LOGINというエンターブレインから出ているパソコンゲームを主に取り扱う雑誌の6月号の「武器屋のオヤジ」という記事によると右の画像は三国志の演技の方では問題なく、史実だとオカシナ点が存在するという。



そのオカシナ点とは右の画像の中心の馬に乗ってこちらを向いている関羽と思われる人物の持っている武器が史実では考えられないものを武器を持っているという事だ。



関羽のトレードマークともいえる青龍偃月刀はこの時代には存在しないらしく、張飛の蛇矛は、明の時代から宋の時代に、呂布の方天戟は清の時代に開発されたといわれているそうです。

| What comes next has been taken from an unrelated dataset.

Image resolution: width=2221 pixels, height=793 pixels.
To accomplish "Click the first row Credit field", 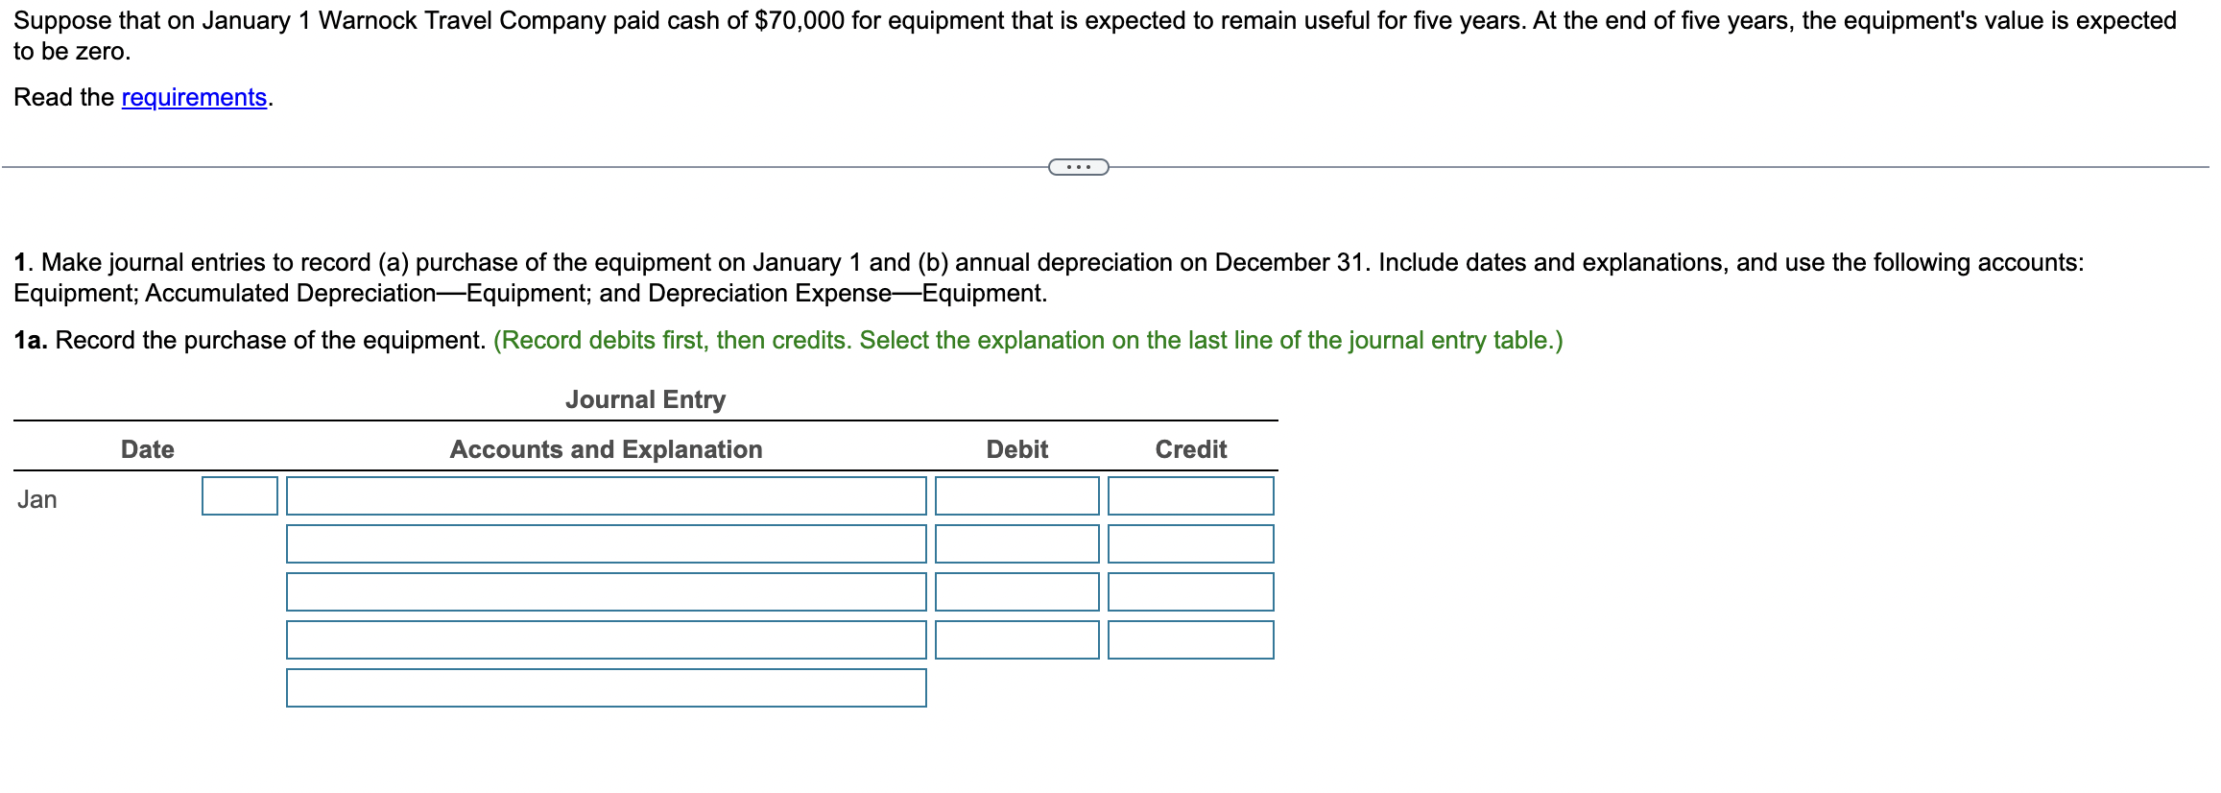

史実での三国志で主に使われた武器は、(カ、ほこ) というもので中国では紀元前から隋に時代まで 、剣、弓も持って映画「ベン・ハー」で出てくるチャリオットという戦車乗る時に使用する際に便利だったので使用されていたそうですが、時代の移り変わりでチャリオットを用いるより時代は一騎撃ちが戦争で主流となり、一騎撃ちのしやすい武器、青龍偃月刀蛇矛方天戟が後に作られましたが、一騎撃ちのしやすい武器として考えられた武器は重かったり、使いづらかったりしたため結局、人を選ぶ武器となってしまいました。



その後、人を選ぶ武器ではなく万人に扱える武器として環刀(朴刀)という素人でも扱いやすい武器を開発し、日清戦争で清国側が主武器として使ったそうで日清戦争で勝った日本軍の日本兵が日本国内に持って帰ってきた環刀(朴刀)が現在でも日本に存在するそうです。



環刀(朴刀)が扱いやすいが故に中国では環刀(朴刀)以上の性能を求めなかった事で清国内での武器開発の発展が止まった事が日清戦争で清国が負けた多くの理由の一つとして考えられるのではと思います。

話が少し脱線してしまったので戻します。史実に存在しない武器が書かれているわけは、『三国志演義 』が青龍偃月刀蛇矛が既に開発された明の時代に施耐庵 あるいは羅貫中 が書いたので、史実では存在しない人物の登場や、登場人物をドラマチックな場面で殺されるシーンを描いたりする演出と同様に、武器も登場人物を象徴できるモノを演出として取り入れたのだと思います。



LOGINの記事を読む前は、『三国志演義 』で出てくる武器に疑問を持つことはありませんでいた。しかし、改めて史実での青龍偃月刀 を持っていない関羽、蛇矛を持っていない張飛を考えてみると、余り魅力を感じられないと思う『三国志演義 』の好きな人は多いのではないかと思います。